The Bond (Unbroken Raine Falling 4)
Page 37
“Fine.” Hammer swallowed. “Let’s get this over with.”
Sterling spoke at the mirror. “We’re ready to begin, gentlemen.”
Seconds later, Winslow and Cameron returned.
The tall one started in first. “When did you first meet Ms. Kendall?”
Sterling nodded.
Six and a half years ago. Friday, August eleventh. “I don’t recall exactly.”
“Where did you meet her?”
Hiding in the alley behind Shadows. “I don’t recall that, either.”
“How old was she?” Cameron demanded.
Sterling intervened. “You’ve basically answered that. Don’t repeat yourself.”
Hammer just smiled. “Next?”
Winslow narrowed his eyes. “How old was she the first time you took her to bed?”
His lawyer shook his head at that question, too.

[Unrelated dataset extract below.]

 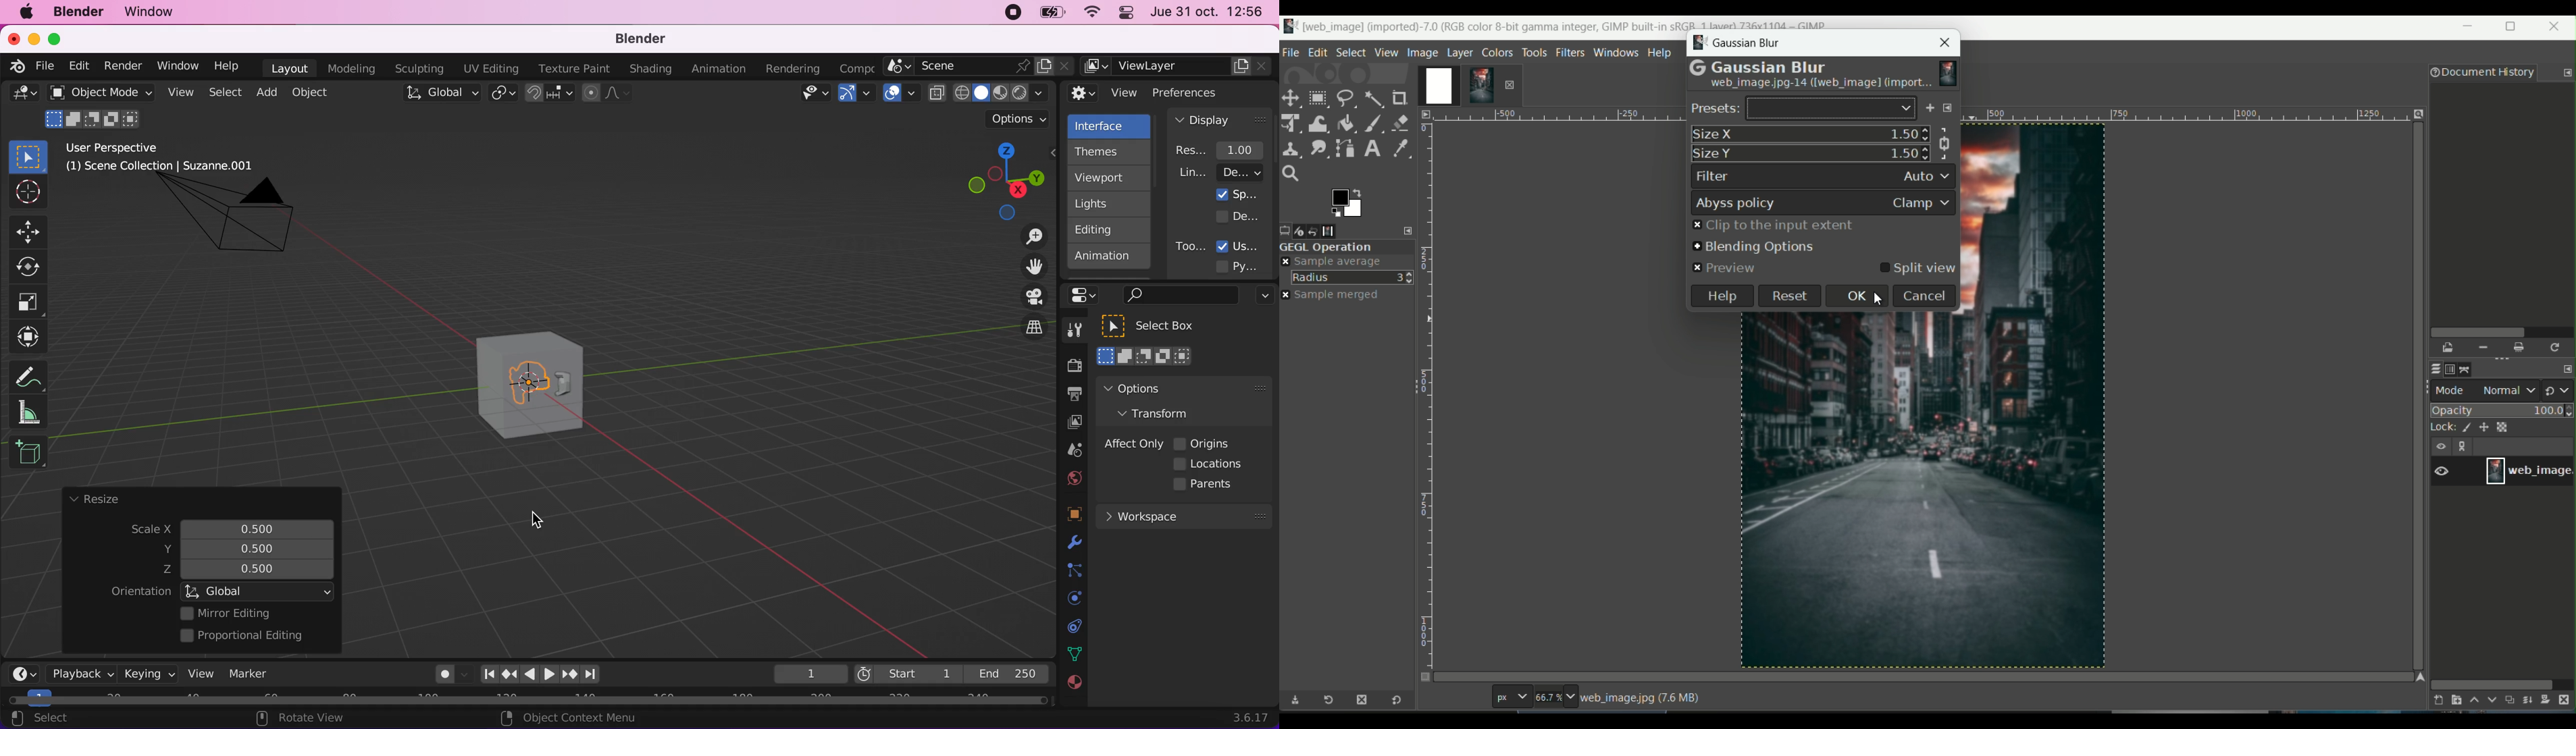 I want to click on resized scale y, so click(x=266, y=549).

Last November fourth, three short months ago. God, he’d wanted her for so long. “Can we step this up? I’d like to go home.”
But that wasn’t happening anytime soon. The hours ticked by like days, and it seemed as if there was no end in sight. Hammer soon realized the two officers wouldn’t be satisfied until they’d nailed him to the wall.

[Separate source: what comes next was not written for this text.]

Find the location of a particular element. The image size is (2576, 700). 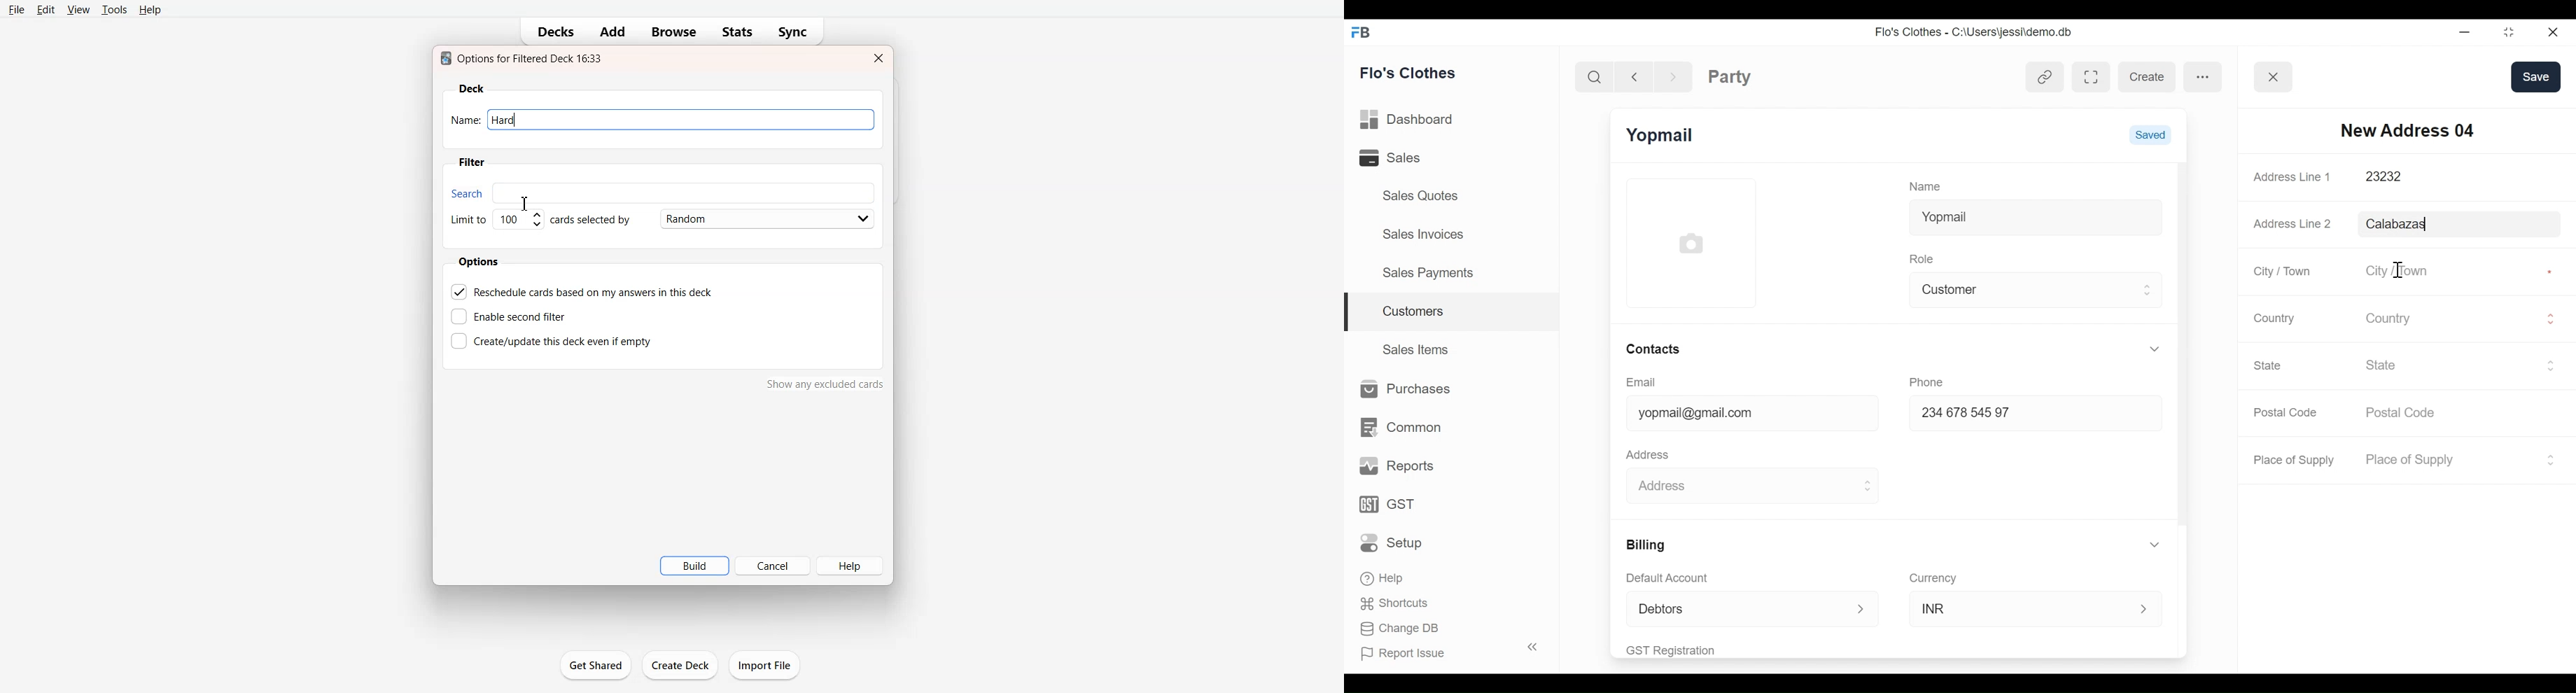

Name is located at coordinates (1928, 185).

“In a rough estimation, Mr. Hammerman, how many sex partners would you say you’ve had in the last…oh, I don’t know…since your wife committed suicide?”
“Irrelevant to the charges, Winslow.” Sterling shook his head in disgust. “Don’t answer that, Macen.”
“Was your late wife younger than you, Mr. Hammerman? Was she the first child you molested?” Cameron quipped.
“I already told you, I’ve never had sexual contact with a minor.” Even when he’d been a minor himself, he’d seduced grown women left and right. But clearly these two clowns thought they were going to mindfuck him. Amateurs. “I was a year older than Juliette. She was twenty when we married. But I think it’s interesting you assume I had a child bride. Do your questions stem from your own personal experience?”
Cameron sent Macen an arctic glare. “You and your late wife didn’t have children? Not even a little girl for you to practice on?”
“Why would you think that?” Hammer quizzed. “Is that what you do with your daughters?”
Sterling cleared his throat. “We’re all quite aware that Mr. Hammerman has no dependents.”
“Well, none that have been born yet,” Winslow added with a sly smile. “Rumor is, Ms. Kendall is pregnant.”
“How many times did you have to force her to have sex with you before she conceived? Or did your pal, O’Neill, knock her up? I bet you’re holding out hope for a little girl so you can repeat the cycle,” Cameron jabbed.
“That isn’t even a viable question,” Barnes objected.
“What types of sexual acts do you most often engage in, Mr. Hammerman?” Winslow asked. “Strictly the ménage à trois? Or is Ms. Kendall a third to your homosexual relationship with Mr. O’Neill? Are you an equal-opportunity kind of pervert?”
When Winslow succumbed to Cameron’s level of character assassination, Hammer felt as if he’d scored a victory. In fact, he couldn’t help but chuckle as Sterling laid his hand on Hammer’s arm and shook his head.
“I think they only brought me here to ask about my sex life because theirs are lacking,” Macen drawled.
“At the moment, that’s how it sounds,” his lawyer agreed before turning his attention to the two detectives. “If you’re quite finished wasting my client’s time, we’ll leave now so you can utilize this room for real criminals.”
“Not yet.” Winslow smiled and pulled out a stack of papers from a nearby file folder before spreading them over the table like a deck of cards.
Hammer went cold.
He recognized his own handwriting instantly. Each page represented a copy of a money order he’d written to Bill Kendall to stay the fuck away from Raine. Over six years’ worth of payments stared him in the face.
He could imagine exactly how this would be construed, and he struggled to think of a plausible explanation. Even the truth could land him in prison.
Hammer’s guts twisted. His heart raced.
“These money orders look familiar?” Winslow taunted, his eyes lighting up like a cat ready to devour a mouse. “All summed, it’s a hundred and fifty thousand dollars. What could a man like Bill Kendall possibly possess that would entice you to pay him such a large sum of money? His daughter, perhaps?”
Macen felt as if the walls were closing in around him. The air thinned. His suit suddenly felt tight. Even his skin seemed to shrink, as if he needed to shed it like a snake. He reached up and loosened his tie.
“As your attorney, I’m advising you to ignore that question, too.”
“Good, I’d rather not dignify it with an answer,” Hammer countered.
“What were you paying Bill Kendall for, Mr. Hammerman?” Winslow pressed. “A nice, juicy virgin?”
“Obviously, you know the going rate. I don’t have a clue since I’m not in the habit of buying sex partners.” Macen ground his teeth together.
“Was he blackmailing you?” Cameron tossed out. “I’ll bet Bill Kendall was holding all your immoral and unnatural proclivities over your head.”